• [Task objective]
An exact reproduction of all the entries below is required.

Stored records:
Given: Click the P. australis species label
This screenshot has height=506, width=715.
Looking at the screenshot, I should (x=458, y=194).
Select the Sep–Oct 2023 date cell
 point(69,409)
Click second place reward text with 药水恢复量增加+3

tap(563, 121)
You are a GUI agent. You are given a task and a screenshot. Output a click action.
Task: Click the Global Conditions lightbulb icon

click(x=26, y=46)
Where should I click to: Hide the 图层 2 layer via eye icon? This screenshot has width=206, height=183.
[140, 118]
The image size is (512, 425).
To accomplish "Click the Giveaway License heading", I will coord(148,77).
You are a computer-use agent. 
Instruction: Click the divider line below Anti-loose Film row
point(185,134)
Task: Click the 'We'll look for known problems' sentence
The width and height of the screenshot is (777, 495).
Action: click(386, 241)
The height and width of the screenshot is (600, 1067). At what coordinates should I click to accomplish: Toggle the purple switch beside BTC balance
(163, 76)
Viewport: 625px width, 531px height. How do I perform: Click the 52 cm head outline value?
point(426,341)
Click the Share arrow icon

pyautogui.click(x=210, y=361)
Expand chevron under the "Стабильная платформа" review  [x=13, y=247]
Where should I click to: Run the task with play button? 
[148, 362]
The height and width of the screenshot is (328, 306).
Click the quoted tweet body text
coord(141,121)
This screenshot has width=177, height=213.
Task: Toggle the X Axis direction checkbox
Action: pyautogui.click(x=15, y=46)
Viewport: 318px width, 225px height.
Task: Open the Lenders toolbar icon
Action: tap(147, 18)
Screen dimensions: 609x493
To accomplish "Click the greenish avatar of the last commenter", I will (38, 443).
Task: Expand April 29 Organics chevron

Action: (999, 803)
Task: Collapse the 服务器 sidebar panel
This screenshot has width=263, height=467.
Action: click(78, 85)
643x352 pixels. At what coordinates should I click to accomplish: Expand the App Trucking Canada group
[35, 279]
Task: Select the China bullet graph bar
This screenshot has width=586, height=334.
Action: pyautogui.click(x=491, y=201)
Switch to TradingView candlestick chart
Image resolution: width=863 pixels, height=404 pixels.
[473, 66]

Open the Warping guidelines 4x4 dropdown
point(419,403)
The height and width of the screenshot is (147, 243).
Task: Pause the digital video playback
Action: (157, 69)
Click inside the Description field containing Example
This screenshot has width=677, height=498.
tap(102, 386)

• [Output for this task]
Given: Click the P. australis species label
This screenshot has height=506, width=715.
Looking at the screenshot, I should (x=458, y=194).
Select the Sep–Oct 2023 date cell
 point(69,409)
Click second place reward text with 药水恢复量增加+3

tap(563, 121)
You are a GUI agent. You are given a task and a screenshot. Output a click action.
Task: Click the Global Conditions lightbulb icon

click(x=26, y=46)
Where should I click to: Hide the 图层 2 layer via eye icon? This screenshot has width=206, height=183.
[140, 118]
The image size is (512, 425).
To accomplish "Click the Giveaway License heading", I will coord(148,77).
You are a computer-use agent. 
Instruction: Click the divider line below Anti-loose Film row
point(185,134)
Task: Click the 'We'll look for known problems' sentence
The width and height of the screenshot is (777, 495).
Action: click(386, 241)
The height and width of the screenshot is (600, 1067). At what coordinates should I click to accomplish: Toggle the purple switch beside BTC balance
(163, 76)
Viewport: 625px width, 531px height. How do I perform: Click the 52 cm head outline value?
point(426,341)
Click the Share arrow icon

pyautogui.click(x=210, y=361)
Expand chevron under the "Стабильная платформа" review  [x=13, y=247]
Where should I click to: Run the task with play button? 
[148, 362]
The height and width of the screenshot is (328, 306).
Click the quoted tweet body text
coord(141,121)
This screenshot has width=177, height=213.
Task: Toggle the X Axis direction checkbox
Action: pyautogui.click(x=15, y=46)
Viewport: 318px width, 225px height.
Task: Open the Lenders toolbar icon
Action: tap(147, 18)
Screen dimensions: 609x493
To accomplish "Click the greenish avatar of the last commenter", I will (38, 443).
Task: Expand April 29 Organics chevron

Action: (999, 803)
Task: Collapse the 服务器 sidebar panel
This screenshot has width=263, height=467.
Action: click(78, 85)
643x352 pixels. At what coordinates should I click to accomplish: Expand the App Trucking Canada group
[35, 279]
Task: Select the China bullet graph bar
This screenshot has width=586, height=334.
Action: pyautogui.click(x=491, y=201)
Switch to TradingView candlestick chart
Image resolution: width=863 pixels, height=404 pixels.
[473, 66]

Open the Warping guidelines 4x4 dropdown
point(419,403)
The height and width of the screenshot is (147, 243).
Task: Pause the digital video playback
Action: (157, 69)
Click inside the Description field containing Example
This screenshot has width=677, height=498.
tap(102, 386)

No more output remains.